→ REQUIREMENT: Reproduce every item below word for word, keeping each on its own line.

→ EXERCISE MATERIALS:

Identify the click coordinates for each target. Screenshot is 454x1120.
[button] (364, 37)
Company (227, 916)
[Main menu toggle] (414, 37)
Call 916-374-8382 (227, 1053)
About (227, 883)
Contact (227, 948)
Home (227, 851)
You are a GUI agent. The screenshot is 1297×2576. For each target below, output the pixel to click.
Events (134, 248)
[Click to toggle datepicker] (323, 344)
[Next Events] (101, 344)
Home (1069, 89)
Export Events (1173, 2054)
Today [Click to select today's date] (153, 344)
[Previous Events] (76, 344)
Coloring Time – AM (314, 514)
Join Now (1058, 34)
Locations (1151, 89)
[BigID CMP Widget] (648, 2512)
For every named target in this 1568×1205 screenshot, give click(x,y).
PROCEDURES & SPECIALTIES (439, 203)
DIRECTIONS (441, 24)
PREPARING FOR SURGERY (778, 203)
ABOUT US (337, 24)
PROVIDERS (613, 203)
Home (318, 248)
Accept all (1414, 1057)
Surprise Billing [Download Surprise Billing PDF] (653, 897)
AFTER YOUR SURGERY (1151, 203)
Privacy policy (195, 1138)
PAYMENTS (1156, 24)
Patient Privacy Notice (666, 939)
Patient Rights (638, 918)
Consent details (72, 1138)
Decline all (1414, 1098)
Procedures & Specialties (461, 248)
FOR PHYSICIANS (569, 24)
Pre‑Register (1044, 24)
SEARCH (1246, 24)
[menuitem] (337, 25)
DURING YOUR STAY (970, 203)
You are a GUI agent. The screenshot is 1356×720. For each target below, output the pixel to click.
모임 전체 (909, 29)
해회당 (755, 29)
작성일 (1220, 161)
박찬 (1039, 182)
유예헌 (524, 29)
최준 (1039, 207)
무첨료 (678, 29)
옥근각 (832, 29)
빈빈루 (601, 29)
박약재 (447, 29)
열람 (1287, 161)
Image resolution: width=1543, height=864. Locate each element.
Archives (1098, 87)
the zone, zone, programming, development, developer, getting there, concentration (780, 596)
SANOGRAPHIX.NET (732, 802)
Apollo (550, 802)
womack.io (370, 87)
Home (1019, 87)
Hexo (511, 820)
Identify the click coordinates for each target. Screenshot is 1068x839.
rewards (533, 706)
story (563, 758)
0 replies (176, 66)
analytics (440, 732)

→ SOLVED PROBLEM:
Identify the click coordinates for each target. Screenshot is 454x1120.
[button] (364, 37)
Company (227, 916)
[Main menu toggle] (414, 37)
Call 916-374-8382 (227, 1053)
About (227, 883)
Contact (227, 948)
Home (227, 851)
You are a GUI agent. The screenshot is 1297×2576. For each target below, output the pixel to click.
Events (134, 248)
[Click to toggle datepicker] (323, 344)
[Next Events] (101, 344)
Home (1069, 89)
Export Events (1173, 2054)
Today [Click to select today's date] (153, 344)
[Previous Events] (76, 344)
Coloring Time – AM (314, 514)
Join Now (1058, 34)
Locations (1151, 89)
[BigID CMP Widget] (648, 2512)
For every named target in this 1568×1205 screenshot, give click(x,y).
PROCEDURES & SPECIALTIES (439, 203)
DIRECTIONS (441, 24)
PREPARING FOR SURGERY (778, 203)
ABOUT US (337, 24)
PROVIDERS (613, 203)
Home (318, 248)
Accept all (1414, 1057)
Surprise Billing [Download Surprise Billing PDF] (653, 897)
AFTER YOUR SURGERY (1151, 203)
Privacy policy (195, 1138)
PAYMENTS (1156, 24)
Patient Privacy Notice (666, 939)
Patient Rights (638, 918)
Consent details (72, 1138)
Decline all (1414, 1098)
Procedures & Specialties (461, 248)
FOR PHYSICIANS (569, 24)
Pre‑Register (1044, 24)
SEARCH (1246, 24)
[menuitem] (337, 25)
DURING YOUR STAY (970, 203)
You are a GUI agent. The screenshot is 1356×720. For each target below, output the pixel to click.
모임 전체 (909, 29)
해회당 (755, 29)
작성일 (1220, 161)
박찬 (1039, 182)
유예헌 (524, 29)
최준 (1039, 207)
무첨료 (678, 29)
옥근각 (832, 29)
빈빈루 (601, 29)
박약재 (447, 29)
열람 (1287, 161)
Image resolution: width=1543, height=864. Locate each element.
Archives (1098, 87)
the zone, zone, programming, development, developer, getting there, concentration (780, 596)
SANOGRAPHIX.NET (732, 802)
Apollo (550, 802)
womack.io (370, 87)
Home (1019, 87)
Hexo (511, 820)
Identify the click coordinates for each target. Screenshot is 1068x839.
rewards (533, 706)
story (563, 758)
0 replies (176, 66)
analytics (440, 732)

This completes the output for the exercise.